Castelão Extreme, vinhos para a posteridade
A Comissão Vitivinícola Regional da Península de Setúbal acaba de anunciar uma nova categoria para destacar um dos grandes tesouros do território: os tintos de castelão provenientes de vinhas velhas.
Pergunte-se pela casta a qualquer enólogo ou produtor da Península de Setúbal e abre-se uma torneira de elogios. Numa conversa anterior com a Solo, Jaime Quendera, que tem sob sua alçada os vinhos da Adega de Pegões, da Casa Ermelinda Freitas, da Filipe Palhoça e de várias outras casas da região, sublinhou: “É produtiva, é resistente, adaptada ao solo e ao clima”, acrescentando também a vantagem logística de ser a última uva tinta a ser vindimada, “o que ajuda na logística de adega”.
Sem pensar muito, aponta-a também como “de longe a casta mais bem adaptada a estes solos”. Entenda-se, por “estes”, os solos arenosos do triângulo que se estende entre Pinhal Novo, Pegões e Marateca. Chão frágil e pobre, onde fica à vista a lei darwiniana da sobrevivência dos mais aptos.
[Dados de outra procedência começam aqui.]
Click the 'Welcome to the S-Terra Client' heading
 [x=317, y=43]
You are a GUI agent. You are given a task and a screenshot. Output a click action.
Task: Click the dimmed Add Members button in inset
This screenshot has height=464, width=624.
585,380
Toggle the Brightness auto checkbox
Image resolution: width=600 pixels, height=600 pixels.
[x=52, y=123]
É nessa área que ficam as vinhas de Nuno Palhoça (Filipe Palhoça Vinhos), que corrobora a ideia de resiliência, indicando o castelão como elemento histórico e, simultaneamente, de futuro, perante a ameaça da crise climática. “É uma casta resistente”, assegura.
O local de onde foi trazida a casta é assunto de debate, mas as várias hipóteses coincidem num nome, José Maria da Fonseca, que em meados do século XIX provocou o momento-fundador: com as varas de castelão que trouxe desse tal sítio sobre o qual não há certezas absolutas, plantou a vinha da Cova da Periquita.
A partir daí, ter-se-á disseminado pela região. João Palhoça, enólogo da Adega Fernão Pó, presume que “alguém terá notado que a vinha da Periquita produzia muito bem e usou varas dessas videiras para plantar as suas vinhas”, disse no contexto de uma visita da Solo em 2023. Com o passa-a-palavra, continua Palhoça, “provavelmente, a casta foi-se expandindo organicamente pelos arredores e acabou por se alastrar à região”.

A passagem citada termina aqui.